March 28, 2024

Economic Backbone

Hospital leaders in Florida take on the competition

Amy Martinez | 11/28/2017

New Solutions

Mayo’s expansion will double its research and patient space in Jacksonville.

Shortly after Dr. Gianrico Farrugia became CEO of Mayo Clinic’s Florida operations in 2015, the health system announced a partnership with a biotech company to bring a new lung restoration center to Jacksonville.

The announcement marked the beginning of a multi-year, multi-phase plan to position Mayo as a medical destination for the southeastern U.S. In all, Mayo plans to spend more than $300 million to expand its Jacksonville campus during the next five years. When completed, the projects will nearly double the space Mayo has for patient care and research in Florida.

“There’s an increasing population with an increasing number of serious and complex medical needs,” Farrugia says. “We need to come up with new ways of taking care of them.”

Three years ago, Farrugia came to Florida from Rochester, Minn., where he had been a gastroenterologist and professor of physiology and biomedical engineering with Mayo for more than two decades.

In addition to the campus expansion, Farrugia will steer Mayo through a transition to a new electronic medical record system in 2018. “We’ve been planning it for three years. We think we’re well-prepared,” he says.

Mayo’s Jacksonville Projects

  • In 2015, Mayo partnered with Maryland- based United Therapeutics, which has developed a technology to restore damaged donor lungs so that they’re acceptable for transplant. Mayo is now building a 75,000-sq.-ft. lung restoration center to significantly increase the number of lungs available to transplant patients nationwide. Construction is to be completed in 2019.

» REQUIREMENT 1:
Answer these questions from the article on Mayo Clinic's Jacksonville expansion:
(a) How much does Mayo plan to spend expanding its Jacksonville campus, and over what period?
(b) From which city did Farrugia come to Florida?
(c) In which state is United Therapeutics based?
» REQUIREMENT 2:
For each statement, say whether the article on Mayo Clinic's Jacksonville expansion agrees, and quote the words that decide it.
(a) The lung restoration center Mayo is building covers 75,000 square feet.
(b) Farrugia had worked with Mayo for less than ten years before moving to Florida.
(c) Mayo's move to a new electronic medical record system is set for 2018.
» REQUIREMENT 3: Carry on the article about Mayo Clinic's Jacksonville expansion, starting after its last sentence.

[Collection entries]
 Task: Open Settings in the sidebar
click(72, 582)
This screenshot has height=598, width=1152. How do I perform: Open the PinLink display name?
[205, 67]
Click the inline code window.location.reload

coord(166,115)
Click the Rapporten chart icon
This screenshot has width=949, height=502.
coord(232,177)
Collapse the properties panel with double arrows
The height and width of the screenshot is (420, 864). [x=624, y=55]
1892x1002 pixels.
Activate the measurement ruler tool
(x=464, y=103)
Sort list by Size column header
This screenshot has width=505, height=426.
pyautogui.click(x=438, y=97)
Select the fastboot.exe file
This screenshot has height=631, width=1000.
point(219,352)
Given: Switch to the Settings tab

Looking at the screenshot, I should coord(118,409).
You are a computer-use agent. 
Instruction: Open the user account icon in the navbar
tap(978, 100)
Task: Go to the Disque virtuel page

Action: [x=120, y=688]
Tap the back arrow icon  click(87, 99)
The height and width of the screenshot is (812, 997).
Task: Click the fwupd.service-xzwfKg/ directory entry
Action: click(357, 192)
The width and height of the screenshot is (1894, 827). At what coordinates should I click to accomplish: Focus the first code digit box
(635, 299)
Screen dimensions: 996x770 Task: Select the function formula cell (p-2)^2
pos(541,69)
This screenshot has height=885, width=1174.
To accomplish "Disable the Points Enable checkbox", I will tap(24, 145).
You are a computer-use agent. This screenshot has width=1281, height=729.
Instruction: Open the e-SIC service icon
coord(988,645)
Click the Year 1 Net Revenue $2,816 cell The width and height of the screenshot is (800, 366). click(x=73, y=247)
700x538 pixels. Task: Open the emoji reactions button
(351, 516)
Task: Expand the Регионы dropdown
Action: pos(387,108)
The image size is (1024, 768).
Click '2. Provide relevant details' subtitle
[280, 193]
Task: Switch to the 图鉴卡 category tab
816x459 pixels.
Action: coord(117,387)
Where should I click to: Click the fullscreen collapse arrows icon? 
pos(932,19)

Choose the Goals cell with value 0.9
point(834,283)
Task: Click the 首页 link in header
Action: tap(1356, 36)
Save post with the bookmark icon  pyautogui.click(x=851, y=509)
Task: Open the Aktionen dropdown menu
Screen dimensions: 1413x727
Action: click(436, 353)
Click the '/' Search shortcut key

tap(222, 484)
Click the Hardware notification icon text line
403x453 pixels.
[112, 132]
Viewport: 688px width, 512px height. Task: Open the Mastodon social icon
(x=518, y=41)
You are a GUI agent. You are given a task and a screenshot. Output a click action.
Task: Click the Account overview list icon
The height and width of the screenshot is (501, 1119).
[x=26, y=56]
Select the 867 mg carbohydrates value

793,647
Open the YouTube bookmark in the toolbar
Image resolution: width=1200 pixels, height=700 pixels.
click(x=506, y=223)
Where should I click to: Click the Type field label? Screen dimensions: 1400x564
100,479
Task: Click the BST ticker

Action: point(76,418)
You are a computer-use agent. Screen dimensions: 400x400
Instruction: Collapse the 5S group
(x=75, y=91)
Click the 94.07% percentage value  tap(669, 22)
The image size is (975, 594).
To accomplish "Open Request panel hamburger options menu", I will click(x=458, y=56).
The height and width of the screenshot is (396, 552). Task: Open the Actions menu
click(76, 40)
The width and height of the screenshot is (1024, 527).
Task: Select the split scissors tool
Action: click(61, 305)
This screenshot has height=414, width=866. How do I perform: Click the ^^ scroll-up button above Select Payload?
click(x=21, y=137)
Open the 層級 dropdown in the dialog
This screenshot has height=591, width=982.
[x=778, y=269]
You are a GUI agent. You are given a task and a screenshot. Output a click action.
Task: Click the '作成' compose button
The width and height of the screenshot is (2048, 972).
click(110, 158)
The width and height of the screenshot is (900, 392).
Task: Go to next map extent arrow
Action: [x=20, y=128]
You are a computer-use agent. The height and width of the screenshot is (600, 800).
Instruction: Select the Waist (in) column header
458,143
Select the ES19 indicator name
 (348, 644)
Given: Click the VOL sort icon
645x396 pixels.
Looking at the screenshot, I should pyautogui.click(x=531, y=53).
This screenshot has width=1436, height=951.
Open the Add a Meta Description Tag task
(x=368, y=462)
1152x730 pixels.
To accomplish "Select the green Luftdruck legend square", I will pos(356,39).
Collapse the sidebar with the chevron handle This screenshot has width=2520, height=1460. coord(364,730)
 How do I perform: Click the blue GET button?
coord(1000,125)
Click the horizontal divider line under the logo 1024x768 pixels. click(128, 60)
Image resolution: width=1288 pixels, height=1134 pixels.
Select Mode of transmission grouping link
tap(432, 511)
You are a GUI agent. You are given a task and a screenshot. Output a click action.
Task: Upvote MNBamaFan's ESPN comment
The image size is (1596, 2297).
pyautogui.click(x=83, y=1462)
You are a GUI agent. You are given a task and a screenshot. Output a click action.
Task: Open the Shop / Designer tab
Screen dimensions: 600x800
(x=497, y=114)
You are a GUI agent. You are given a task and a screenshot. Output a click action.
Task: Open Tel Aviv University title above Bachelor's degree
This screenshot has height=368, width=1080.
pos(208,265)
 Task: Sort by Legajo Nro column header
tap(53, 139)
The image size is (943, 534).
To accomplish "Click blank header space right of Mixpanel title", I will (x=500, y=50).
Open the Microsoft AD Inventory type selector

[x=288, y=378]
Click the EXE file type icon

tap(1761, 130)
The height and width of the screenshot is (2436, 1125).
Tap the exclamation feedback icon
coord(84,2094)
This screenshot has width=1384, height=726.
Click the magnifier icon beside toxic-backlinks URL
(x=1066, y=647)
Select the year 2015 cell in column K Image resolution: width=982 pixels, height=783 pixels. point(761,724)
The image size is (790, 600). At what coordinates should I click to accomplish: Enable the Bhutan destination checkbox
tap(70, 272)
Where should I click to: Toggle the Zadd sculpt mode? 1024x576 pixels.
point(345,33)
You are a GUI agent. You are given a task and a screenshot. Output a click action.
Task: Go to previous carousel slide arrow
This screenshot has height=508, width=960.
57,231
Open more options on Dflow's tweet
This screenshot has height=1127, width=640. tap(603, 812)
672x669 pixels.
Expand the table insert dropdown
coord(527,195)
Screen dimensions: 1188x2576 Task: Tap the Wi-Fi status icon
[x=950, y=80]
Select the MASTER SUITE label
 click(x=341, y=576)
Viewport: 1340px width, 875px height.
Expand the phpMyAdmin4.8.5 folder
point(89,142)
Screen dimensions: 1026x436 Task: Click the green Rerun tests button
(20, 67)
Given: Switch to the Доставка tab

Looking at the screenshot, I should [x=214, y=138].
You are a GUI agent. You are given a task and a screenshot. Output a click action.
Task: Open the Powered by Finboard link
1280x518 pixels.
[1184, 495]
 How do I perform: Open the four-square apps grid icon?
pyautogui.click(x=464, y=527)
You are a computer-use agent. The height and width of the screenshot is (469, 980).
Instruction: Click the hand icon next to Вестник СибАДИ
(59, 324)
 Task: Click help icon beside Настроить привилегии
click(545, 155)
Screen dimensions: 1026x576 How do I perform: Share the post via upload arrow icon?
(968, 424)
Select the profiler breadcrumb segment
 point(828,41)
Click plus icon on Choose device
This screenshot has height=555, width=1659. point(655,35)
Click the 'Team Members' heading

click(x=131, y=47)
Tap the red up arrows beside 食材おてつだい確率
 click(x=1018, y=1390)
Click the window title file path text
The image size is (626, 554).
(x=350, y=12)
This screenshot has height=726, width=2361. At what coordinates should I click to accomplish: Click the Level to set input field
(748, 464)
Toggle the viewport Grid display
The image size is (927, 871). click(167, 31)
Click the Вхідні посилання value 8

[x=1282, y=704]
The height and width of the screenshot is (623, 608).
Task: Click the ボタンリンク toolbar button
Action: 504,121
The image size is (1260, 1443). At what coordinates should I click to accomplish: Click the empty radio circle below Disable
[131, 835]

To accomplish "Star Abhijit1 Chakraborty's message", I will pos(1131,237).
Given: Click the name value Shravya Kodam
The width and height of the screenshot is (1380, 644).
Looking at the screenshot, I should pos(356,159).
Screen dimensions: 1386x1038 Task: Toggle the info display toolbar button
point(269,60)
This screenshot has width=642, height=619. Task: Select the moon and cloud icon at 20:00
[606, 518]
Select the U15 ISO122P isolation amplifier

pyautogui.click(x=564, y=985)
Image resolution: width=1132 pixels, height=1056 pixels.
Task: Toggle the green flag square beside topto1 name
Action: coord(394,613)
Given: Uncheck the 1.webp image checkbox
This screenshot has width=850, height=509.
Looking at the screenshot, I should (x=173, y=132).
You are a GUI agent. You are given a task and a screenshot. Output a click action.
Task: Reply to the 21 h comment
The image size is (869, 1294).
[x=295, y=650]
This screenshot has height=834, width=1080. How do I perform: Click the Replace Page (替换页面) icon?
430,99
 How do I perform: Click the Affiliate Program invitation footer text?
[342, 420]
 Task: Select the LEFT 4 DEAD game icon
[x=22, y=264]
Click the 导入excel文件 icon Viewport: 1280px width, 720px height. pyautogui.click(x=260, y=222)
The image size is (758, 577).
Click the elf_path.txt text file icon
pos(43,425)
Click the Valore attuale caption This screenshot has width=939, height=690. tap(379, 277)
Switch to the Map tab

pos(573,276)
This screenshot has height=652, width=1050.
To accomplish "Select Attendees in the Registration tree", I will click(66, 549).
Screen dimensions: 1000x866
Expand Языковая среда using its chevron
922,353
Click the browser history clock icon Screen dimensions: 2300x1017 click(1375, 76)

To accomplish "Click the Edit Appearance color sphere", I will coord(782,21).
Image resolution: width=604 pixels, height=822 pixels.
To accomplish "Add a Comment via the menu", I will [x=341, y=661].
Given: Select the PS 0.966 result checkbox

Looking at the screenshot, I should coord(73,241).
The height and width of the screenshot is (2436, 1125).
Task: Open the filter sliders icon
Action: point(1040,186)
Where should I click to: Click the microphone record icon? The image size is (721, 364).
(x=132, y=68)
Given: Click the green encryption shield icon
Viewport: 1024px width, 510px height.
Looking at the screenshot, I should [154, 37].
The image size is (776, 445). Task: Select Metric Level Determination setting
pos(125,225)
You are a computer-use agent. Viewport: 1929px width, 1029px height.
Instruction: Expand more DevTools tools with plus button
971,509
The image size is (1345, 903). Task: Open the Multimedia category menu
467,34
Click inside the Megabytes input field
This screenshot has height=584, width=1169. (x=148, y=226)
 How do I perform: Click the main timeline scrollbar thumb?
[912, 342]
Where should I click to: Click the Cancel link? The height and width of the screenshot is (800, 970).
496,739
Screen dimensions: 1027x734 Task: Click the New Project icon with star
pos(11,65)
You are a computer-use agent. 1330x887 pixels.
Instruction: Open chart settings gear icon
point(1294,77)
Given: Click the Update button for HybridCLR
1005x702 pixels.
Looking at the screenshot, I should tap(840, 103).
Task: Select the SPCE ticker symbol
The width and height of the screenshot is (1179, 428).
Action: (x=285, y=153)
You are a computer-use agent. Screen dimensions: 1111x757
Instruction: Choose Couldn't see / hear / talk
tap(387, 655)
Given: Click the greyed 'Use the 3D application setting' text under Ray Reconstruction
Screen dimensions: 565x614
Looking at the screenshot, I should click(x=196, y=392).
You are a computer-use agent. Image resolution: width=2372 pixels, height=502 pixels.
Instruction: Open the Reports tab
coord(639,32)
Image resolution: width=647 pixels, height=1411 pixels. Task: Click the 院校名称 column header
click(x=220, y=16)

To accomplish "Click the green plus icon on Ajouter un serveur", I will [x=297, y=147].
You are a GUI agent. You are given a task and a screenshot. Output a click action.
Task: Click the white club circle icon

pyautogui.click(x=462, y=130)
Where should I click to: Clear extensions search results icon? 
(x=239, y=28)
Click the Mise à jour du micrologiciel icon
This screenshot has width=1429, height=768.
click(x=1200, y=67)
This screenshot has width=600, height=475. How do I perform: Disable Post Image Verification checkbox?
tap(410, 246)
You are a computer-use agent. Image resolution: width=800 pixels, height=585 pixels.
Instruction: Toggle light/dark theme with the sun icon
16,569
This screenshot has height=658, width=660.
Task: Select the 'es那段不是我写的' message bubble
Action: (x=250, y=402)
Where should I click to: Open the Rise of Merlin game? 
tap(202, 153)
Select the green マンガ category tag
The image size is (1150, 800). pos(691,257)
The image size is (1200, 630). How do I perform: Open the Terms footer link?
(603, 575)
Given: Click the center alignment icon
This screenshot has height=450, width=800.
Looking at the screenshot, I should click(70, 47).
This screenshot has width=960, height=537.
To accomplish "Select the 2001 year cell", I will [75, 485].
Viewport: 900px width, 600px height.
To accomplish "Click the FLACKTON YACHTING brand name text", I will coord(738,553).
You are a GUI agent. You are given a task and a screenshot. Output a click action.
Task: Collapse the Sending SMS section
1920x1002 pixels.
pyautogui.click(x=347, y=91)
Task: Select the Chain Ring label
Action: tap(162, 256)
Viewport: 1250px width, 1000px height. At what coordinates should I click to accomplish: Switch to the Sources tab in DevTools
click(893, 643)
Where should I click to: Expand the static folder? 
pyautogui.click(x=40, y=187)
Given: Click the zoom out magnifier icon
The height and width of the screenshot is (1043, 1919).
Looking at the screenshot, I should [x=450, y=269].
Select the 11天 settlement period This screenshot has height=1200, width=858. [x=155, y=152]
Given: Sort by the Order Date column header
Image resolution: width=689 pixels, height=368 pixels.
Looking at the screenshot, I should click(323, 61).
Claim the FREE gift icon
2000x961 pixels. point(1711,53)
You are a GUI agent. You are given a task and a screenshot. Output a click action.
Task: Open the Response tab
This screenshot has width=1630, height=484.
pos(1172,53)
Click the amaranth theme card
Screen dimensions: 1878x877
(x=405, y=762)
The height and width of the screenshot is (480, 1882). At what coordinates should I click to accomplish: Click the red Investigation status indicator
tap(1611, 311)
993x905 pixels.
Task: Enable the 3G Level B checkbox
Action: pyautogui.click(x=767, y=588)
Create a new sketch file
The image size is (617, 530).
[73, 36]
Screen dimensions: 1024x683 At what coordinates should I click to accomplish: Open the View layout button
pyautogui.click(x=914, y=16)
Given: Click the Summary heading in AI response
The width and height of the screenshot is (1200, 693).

» ANSWER AREA 1:
(a) More than $300 million during the next five years.
(b) Rochester, Minn.
(c) Maryland.

» ANSWER AREA 2:
(a) Yes: "Mayo is now building a 75,000-sq.-ft. lung restoration center"
(b) No: "with Mayo for more than two decades"
(c) Yes: "a transition to a new electronic medical record system in 2018"

» ANSWER AREA 3:
  • In 2016, Mayo unveiled plans for a four-story, 150,000-sq.-ft. medical building with the potential to rise 11 more stories. The building will specialize in complex cancer, neurologic and neurosurgical care. Another facility, also announced last year, will house a radiochemistry lab and cyclotron — a particle accelerator used to produce radiopharmaceuticals for medical imaging. Mayoproduced choline C-11 will be used to “light up” cancer cells to detect prostate cancer during PET scans. Both buildings are to open in 2018.
  • This year, Mayo began a $70.5-million expansion and renovation of two buildings. The project, to be completed in 2019, will provide space for cardiovascular, cardiology and cardio-thoracic surgery; a larger spine center and pain rehabilitation programs; more labs; and a molecular imaging center for radiology.
  • Mayo’s $300-million capital plan includes more work on existing buildings and a third research building.
  • Mayo’s Alzheimer’s Disease Research Center, jointly based at campuses in Jacksonville and Rochester, conducts research and education programs related to Alzheimer’s disease and dementia, and also provides services and care for patients.

The Legal Side

Attorney Maria Currier, a partner in the Miami office of Holland & Knight, says physician CEOs are becoming more common in hospitals. While financial expertise is critical, it’s not enough to succeed in today’s health care environment, says Currier, co-leader of the firm’s health care and life sciences practice group. Currier herself is a former nurse. “I think the ability to organize a team around the clinical aspects of health care delivery is more important than it has ever been,” she says.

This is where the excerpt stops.